■ **Data provided**:
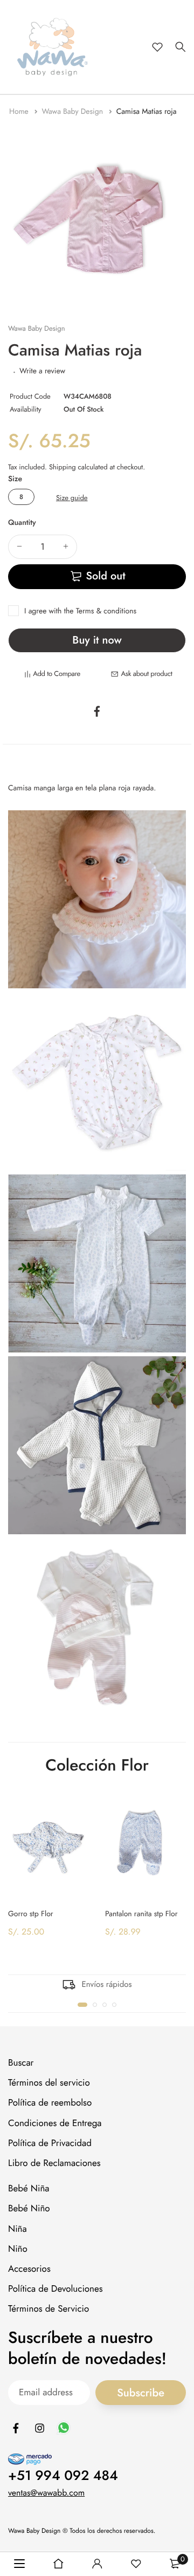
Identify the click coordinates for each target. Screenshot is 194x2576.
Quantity (22, 522)
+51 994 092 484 (63, 2475)
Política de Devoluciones (55, 2289)
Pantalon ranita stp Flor (141, 1914)
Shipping (62, 467)
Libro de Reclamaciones (54, 2163)
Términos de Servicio (48, 2309)
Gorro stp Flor (30, 1914)
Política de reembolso (50, 2103)
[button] (82, 2005)
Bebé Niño (29, 2209)
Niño (17, 2249)
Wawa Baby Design (73, 111)
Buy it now (96, 640)
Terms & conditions (106, 611)
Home (20, 111)
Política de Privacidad (50, 2143)
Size (15, 479)
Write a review (42, 371)
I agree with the (80, 611)
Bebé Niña (28, 2188)
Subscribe (140, 2393)
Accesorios (29, 2269)
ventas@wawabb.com (46, 2493)
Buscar (20, 2062)
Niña (17, 2229)
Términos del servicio (49, 2082)
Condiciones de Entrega (55, 2123)
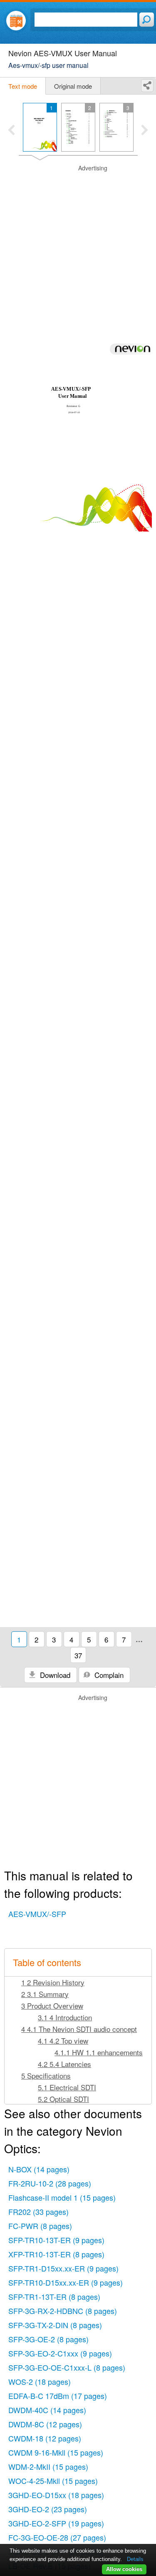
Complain (108, 1675)
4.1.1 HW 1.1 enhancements (98, 2052)
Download (54, 1675)
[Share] (147, 85)
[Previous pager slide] (11, 131)
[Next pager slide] (144, 131)
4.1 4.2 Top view (63, 2040)
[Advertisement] (78, 242)
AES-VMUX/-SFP (37, 1913)
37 (78, 1655)
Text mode (22, 86)
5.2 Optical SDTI (63, 2099)
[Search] (146, 19)
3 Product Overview (52, 2005)
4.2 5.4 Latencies (64, 2064)
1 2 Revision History (52, 1982)
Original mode (73, 86)
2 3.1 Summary (45, 1994)
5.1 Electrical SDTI (67, 2087)
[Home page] (16, 20)
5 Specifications (46, 2075)
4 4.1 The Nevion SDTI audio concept (79, 2029)
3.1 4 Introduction (65, 2017)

■ **What needs to be done**:
Starting with the line that contains "5.1 Electrical SDTI (67, 2087)", print every line through the end of the entries above exactly as written, both boundary lines included, and nothing else.

■ **Exercise response**:
5.1 Electrical SDTI (67, 2087)
[Home page] (16, 20)
5 Specifications (46, 2075)
4 4.1 The Nevion SDTI audio concept (79, 2029)
3.1 4 Introduction (65, 2017)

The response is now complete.